Task: Please write out, exactly as they appear, the line containing "Where should I click to: Spin" and every line after it to the end of the records, and nothing more.
[Opening Input data section]
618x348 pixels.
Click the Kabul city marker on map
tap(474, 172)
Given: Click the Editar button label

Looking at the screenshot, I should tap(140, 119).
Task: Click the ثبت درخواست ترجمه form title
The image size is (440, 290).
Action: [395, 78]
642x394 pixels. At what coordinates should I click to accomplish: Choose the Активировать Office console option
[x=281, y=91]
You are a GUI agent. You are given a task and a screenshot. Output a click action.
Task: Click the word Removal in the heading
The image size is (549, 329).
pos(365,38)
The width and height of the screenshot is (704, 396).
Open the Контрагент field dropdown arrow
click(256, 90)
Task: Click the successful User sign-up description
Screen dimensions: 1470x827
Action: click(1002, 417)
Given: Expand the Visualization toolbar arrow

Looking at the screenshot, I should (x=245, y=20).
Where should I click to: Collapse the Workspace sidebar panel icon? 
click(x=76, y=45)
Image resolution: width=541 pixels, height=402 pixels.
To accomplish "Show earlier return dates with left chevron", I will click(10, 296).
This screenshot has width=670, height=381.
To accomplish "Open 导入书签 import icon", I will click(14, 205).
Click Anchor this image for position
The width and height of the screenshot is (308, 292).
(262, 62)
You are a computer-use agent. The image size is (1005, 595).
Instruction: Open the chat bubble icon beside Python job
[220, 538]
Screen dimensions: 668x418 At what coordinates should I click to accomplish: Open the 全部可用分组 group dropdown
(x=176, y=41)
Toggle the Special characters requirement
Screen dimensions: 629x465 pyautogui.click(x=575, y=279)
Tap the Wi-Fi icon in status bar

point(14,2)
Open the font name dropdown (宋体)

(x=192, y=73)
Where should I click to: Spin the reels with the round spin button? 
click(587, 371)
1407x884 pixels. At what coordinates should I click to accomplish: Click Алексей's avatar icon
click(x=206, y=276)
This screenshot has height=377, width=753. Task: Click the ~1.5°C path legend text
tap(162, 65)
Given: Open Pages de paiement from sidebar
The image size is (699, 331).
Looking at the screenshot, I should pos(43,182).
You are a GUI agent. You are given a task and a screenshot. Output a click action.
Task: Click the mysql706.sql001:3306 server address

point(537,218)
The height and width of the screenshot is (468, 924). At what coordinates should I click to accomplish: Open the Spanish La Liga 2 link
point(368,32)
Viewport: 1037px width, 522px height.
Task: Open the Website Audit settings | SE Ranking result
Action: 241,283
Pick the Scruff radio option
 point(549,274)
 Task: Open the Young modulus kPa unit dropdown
[Closing Input data section]
Exercise response:
Where should I click to: Spin the reels with the round spin button? 
click(587, 371)
1407x884 pixels. At what coordinates should I click to accomplish: Click Алексей's avatar icon
click(x=206, y=276)
This screenshot has height=377, width=753. Task: Click the ~1.5°C path legend text
tap(162, 65)
Given: Open Pages de paiement from sidebar
The image size is (699, 331).
Looking at the screenshot, I should pos(43,182).
You are a GUI agent. You are given a task and a screenshot. Output a click action.
Task: Click the mysql706.sql001:3306 server address

point(537,218)
The height and width of the screenshot is (468, 924). At what coordinates should I click to accomplish: Open the Spanish La Liga 2 link
point(368,32)
Viewport: 1037px width, 522px height.
Task: Open the Website Audit settings | SE Ranking result
Action: 241,283
Pick the Scruff radio option
 point(549,274)
 Task: Open the Young modulus kPa unit dropdown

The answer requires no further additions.